Degeneration of dopaminergic neurons in the substantia nigra is a pathological hallmark of Parkinson’s disease (PD). However, not all dopamine-producing neurons degenerate. Kamath, Abdulraouf et al. find that there are ten transcriptionally defined dopaminergic subpopulations in the human substantia nigra, but only one carries significant PD genetic risk and is vulnerable to neurodegeneration in PD.
Two recent papers reveal that the brain can regulate its own immune responses by sending molecular cues to immune cells in the skull bone marrow via the cerebrospinal fluid. Furthermore, experimental spinal cord injury or bacterial meningitis specifically activate local vertebral and skull-resident hematopoietic cell injury responses.
Pettit, Yuan and Harvey find that hippocampal spatial maps degrade when mice voluntarily disengage from a navigation task, even without changes in sensory or self-motion cues. This finding suggests that internal state could have an active role in supporting navigational coding and, perhaps, spatial memory.
Wang et al. used transcriptomic profiles of olfactory sensory neurons to determine the identity of their odorant receptors and map the location of their corresponding glomeruli on the olfactory bulb surface. The method enables high-throughput molecular mapping of the glomerular layout and opens up new venues to understand olfactory processing.
A study by Cook et al. shows that mice can use auditory feedback from their own actions to precisely time an interval. This feedback is processed in the secondary auditory cortex and regulates performance via a corticostriatal circuit.
As researchers uncover new roles for the microbiome in health and disease, recent studies have emerged linking the microbiome to aspects of aging. Mossad and colleagues demonstrate that a microbiome-mediated disruption of the intestinal barrier, associated with aging, can contribute to dysfunction of microglia in mice.
Complex and intelligent behavior depends not just on sensory evidence but also on internal cognitive state. Ashwood et al. use a powerful statistical method to identify hidden internal states in choice data.
Adult male rodents have long been known to show stronger hippocampal long-term potentiation (LTP) and learning than females. Le et al. find that this sex difference is reversed in pre-pubescent animals, and identify a female-specific mechanism that increases LTP threshold and decreases spatial memory in females after puberty.
The duodenum distinguishes between sugar and sweeteners, but the cells involved in this process remain elusive.

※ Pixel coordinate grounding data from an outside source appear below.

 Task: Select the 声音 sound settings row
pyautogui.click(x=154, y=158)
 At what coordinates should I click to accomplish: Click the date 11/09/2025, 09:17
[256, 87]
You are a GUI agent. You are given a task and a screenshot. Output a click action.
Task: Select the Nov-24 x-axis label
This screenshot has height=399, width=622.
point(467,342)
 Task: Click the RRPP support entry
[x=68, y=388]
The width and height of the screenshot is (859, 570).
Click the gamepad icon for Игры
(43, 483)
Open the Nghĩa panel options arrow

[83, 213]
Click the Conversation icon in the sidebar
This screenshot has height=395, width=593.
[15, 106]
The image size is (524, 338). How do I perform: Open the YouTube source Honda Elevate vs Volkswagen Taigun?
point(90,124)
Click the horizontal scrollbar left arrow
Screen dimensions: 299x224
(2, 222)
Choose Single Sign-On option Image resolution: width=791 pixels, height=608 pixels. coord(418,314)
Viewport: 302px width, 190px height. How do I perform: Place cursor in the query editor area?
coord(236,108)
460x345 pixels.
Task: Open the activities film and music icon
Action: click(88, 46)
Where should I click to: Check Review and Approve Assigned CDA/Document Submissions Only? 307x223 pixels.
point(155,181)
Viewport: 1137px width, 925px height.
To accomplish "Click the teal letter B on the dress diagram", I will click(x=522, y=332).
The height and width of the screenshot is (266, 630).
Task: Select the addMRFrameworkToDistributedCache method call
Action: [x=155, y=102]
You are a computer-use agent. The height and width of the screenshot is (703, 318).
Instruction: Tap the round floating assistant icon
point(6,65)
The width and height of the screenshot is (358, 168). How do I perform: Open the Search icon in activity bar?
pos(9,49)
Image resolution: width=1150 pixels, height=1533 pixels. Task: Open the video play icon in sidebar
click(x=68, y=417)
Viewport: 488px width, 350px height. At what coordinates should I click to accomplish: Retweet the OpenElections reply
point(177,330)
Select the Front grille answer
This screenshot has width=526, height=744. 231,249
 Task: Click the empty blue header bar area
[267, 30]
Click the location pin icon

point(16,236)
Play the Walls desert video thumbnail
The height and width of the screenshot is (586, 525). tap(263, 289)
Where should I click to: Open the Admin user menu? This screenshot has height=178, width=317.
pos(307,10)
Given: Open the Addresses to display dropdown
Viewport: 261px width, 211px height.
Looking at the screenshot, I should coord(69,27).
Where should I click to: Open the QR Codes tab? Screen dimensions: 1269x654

Buchanan and colleagues engineered a flexible optic fiber for optogenetic manipulation of gut cells in mice. Silencing duodenal CCK cells reduced the preference for sugar over sweetener intake. Gut optogenetics may elucidate how the gut–brain axis regulates feeding and glucose homeostasis.
Yang et al. demonstrate that sensory neurons are enriched for the anthrax toxin receptor-2. Edema toxin, which acts via this receptor, induces analgesia in mice and can also be engineered to deliver large cargoes such as botulinum toxin in order to selectively silence sensory neurons.
Allen et al. introduce the Natural Scenes Dataset — high-resolution fMRI data from eight individuals scanned as they collectively viewed more than 70,000 natural images and performed a continuous recognition task. This resource promises to yield insights into visual perception and memory and to help bridge cognitive neuroscience and artificial intelligence.
Our brains are wired to steer us toward novel experiences. Ogasawara et al. define nodes in a network that underlies novelty-seeking behavior distinct from novelty-orienting responses. In this network, anterior ventral medial temporal cortex (AVMTC) mediates novelty-related sensory processing, and zona incerta uses input from AVMTC to guide gaze shifts for novelty seeking.